[Saved entries]
○ ○ ○ ○
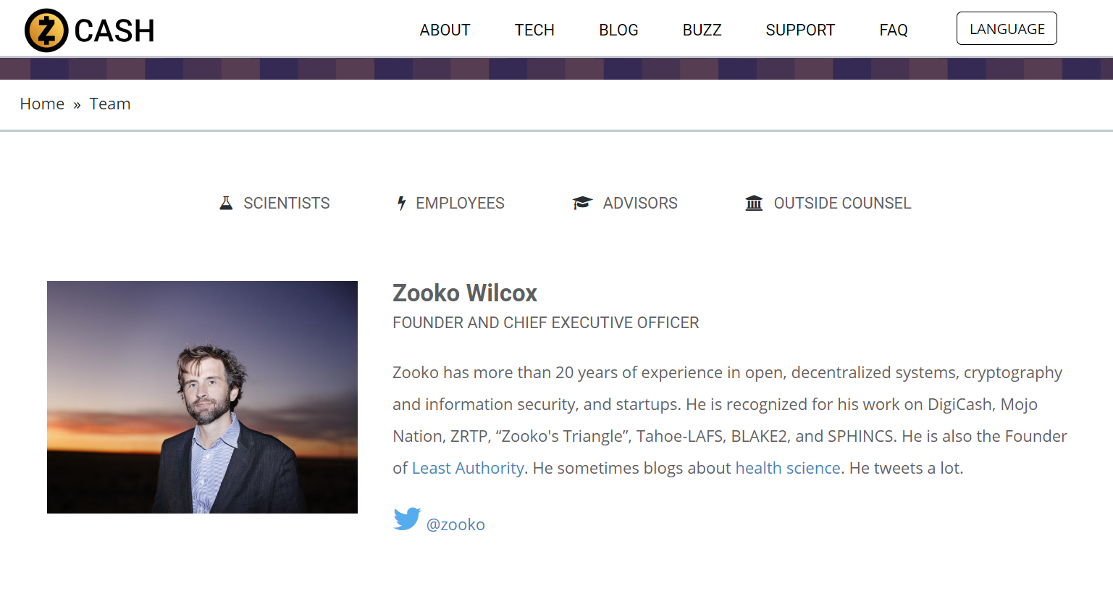Click the Zcash coin logo icon
The width and height of the screenshot is (1113, 599).
click(46, 30)
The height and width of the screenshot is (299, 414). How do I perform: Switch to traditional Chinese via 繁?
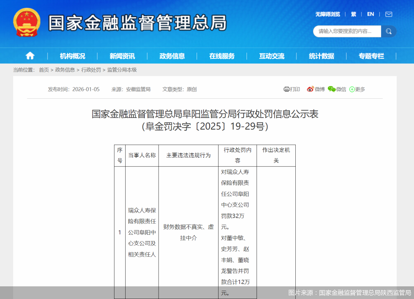pos(353,14)
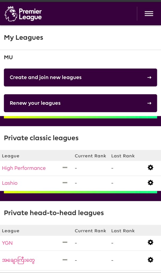Click Current Rank header in classic leagues
Screen dimensions: 161x273
tap(90, 156)
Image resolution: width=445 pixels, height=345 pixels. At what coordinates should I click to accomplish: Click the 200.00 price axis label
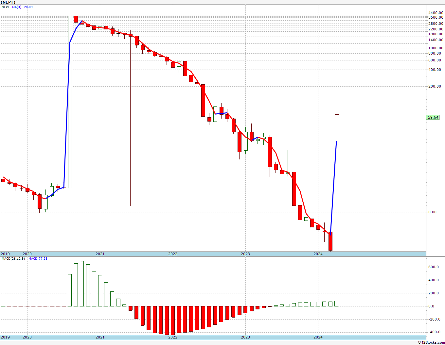(436, 86)
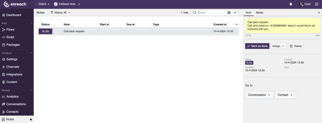Select the Note tab

[248, 13]
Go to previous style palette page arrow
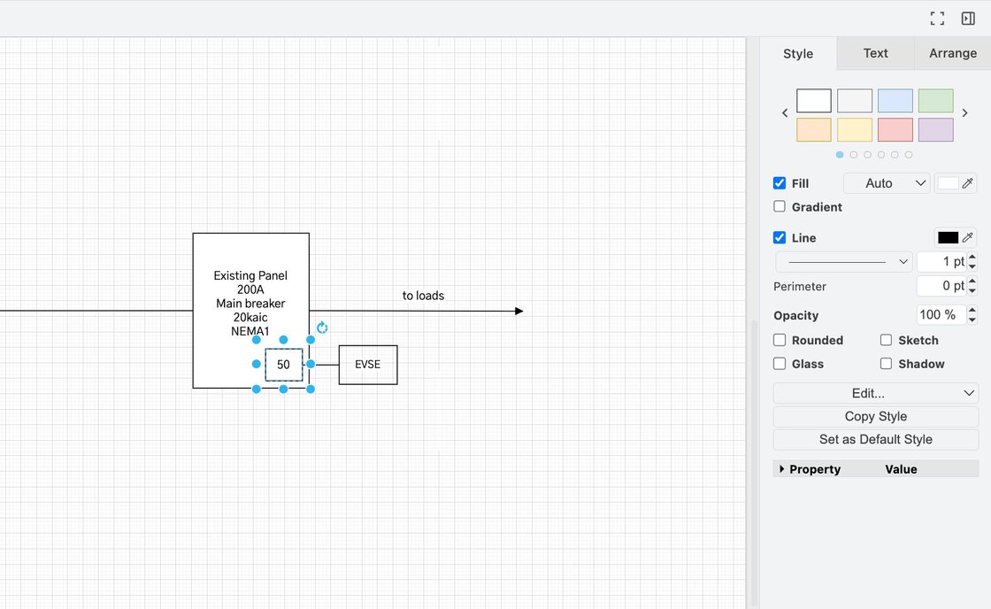991x609 pixels. pyautogui.click(x=785, y=113)
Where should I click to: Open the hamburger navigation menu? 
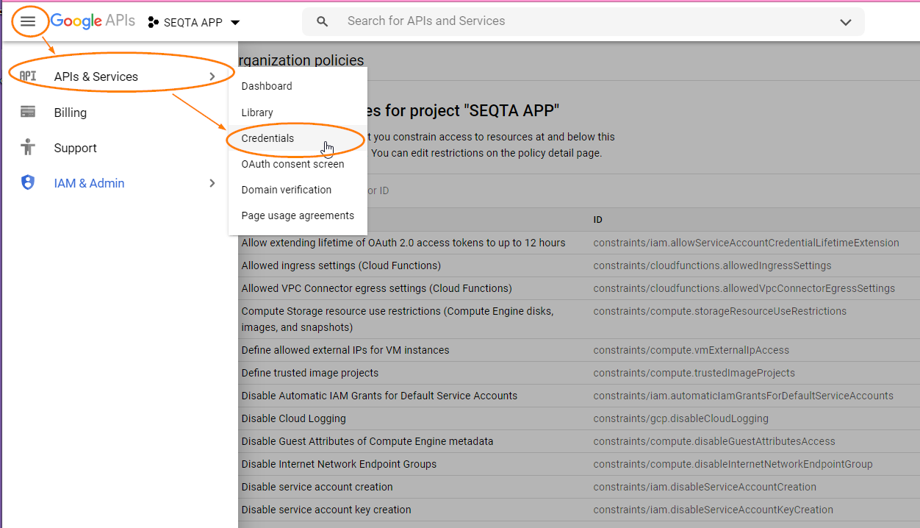tap(29, 21)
○ ○ ○ ○
Leave every picture out and return exactly the lines from the one holding "Image resolution: width=445" through the end of the records above, both ends included, and nothing more.

■ Solution ■
Image resolution: width=445 pixels, height=345 pixels. At what coordinates should I click to accomplish: Click the 200.00 price axis label
(436, 86)
Select the Note tab

[248, 13]
Go to previous style palette page arrow
991x609 pixels. pyautogui.click(x=785, y=113)
Where should I click to: Open the hamburger navigation menu? 
tap(29, 21)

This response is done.